WRITTEN INSTRUCTION
Update the passage of the marketing metrics article from "Customer lifetime value" to "for that customer." by putting "retention period" in place of "retention time", and write out that passage in full.
begin EXTRACT
Allison Casey Digital Marketing Director, Partner
#Digital Marketing
Published on March 12, 2020
pile of money

Need to determine the true value of your marketing efforts? Learn what metrics to report on to maximize your marketing budget.

Marketing departments like to spend money. True Story. The old adage, “You have to spend money to make money,” while true, really should be, “You have to spend money in the right areas to make money.” While many bosses theoretically understand that a solid marketing team can directly impact your company’s bottom line, 73% of executives don’t believe that marketers are focused enough on results to truly drive incremental customer demand. If the majority of executives think marketing programs lack credibility, it simply doesn’t make sense to bombard them with metrics that don’t indicate bottom-line impact.

Evaluating marketing programs and spending should be evaluated frequently for success factors as set by your business. But how should you evaluate these programs? What kind of calculations can you do and report to your boss in order to ask for more money for digital marketing programs that are working? Here are three key metrics you should be calculating:

Cost of Customer Acquisition (CAC)

The Customer Acquisition Cost (CAC) is a metric used to determine the total average cost your company spends to acquire a new customer. It’s pretty simple to calculate: just take your total marketing spend for a set time period and divide by the number of new customers for that time period. Ideally, you want your cost of customer acquisition to be lower than the lifetime value of your customer (see next calculation) . If you find you are spending more than the value of the customer, you will want to look at your programs and efficiencies. However, a low number might also mean that you could spend a bit more on the programs that are working to get more leads and customers.

Lifetime Value (LTV) of Customer

Customer lifetime value is another calculation needed to make key business decisions about not only marketing, but sales, product/service development and customer support. Simply put, it’s the value a customer contributes to your business over their entire lifetime at your company. This number is calculated by taking average value of a sale times the expected number of additional income multiplied by the average retention time for that customer.

Knowing your LTV is important, because the value of a marketing campaign should not just be calculated based on the instant revenue it drives. Marketing campaigns should also be contributing to growing the LTV for your client through nurturing campaigns to keep them engaged with your company

Marketing Originated Customer %

The Marketing Originated Customer % is a ratio that shows what portion of your total customer acquisitions directly originated from marketing efforts. You can calculate this by dividing the number of new customers that started as a marketing lead by all of the new customers from a period of time.
end EXTRACT
begin GIVEN MATERIAL
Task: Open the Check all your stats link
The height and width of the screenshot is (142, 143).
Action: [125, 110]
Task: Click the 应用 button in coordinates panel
end GIVEN MATERIAL
COMPLETE RESPONSE
Customer lifetime value is another calculation needed to make key business decisions about not only marketing, but sales, product/service development and customer support. Simply put, it’s the value a customer contributes to your business over their entire lifetime at your company. This number is calculated by taking average value of a sale times the expected number of additional income multiplied by the average retention period for that customer.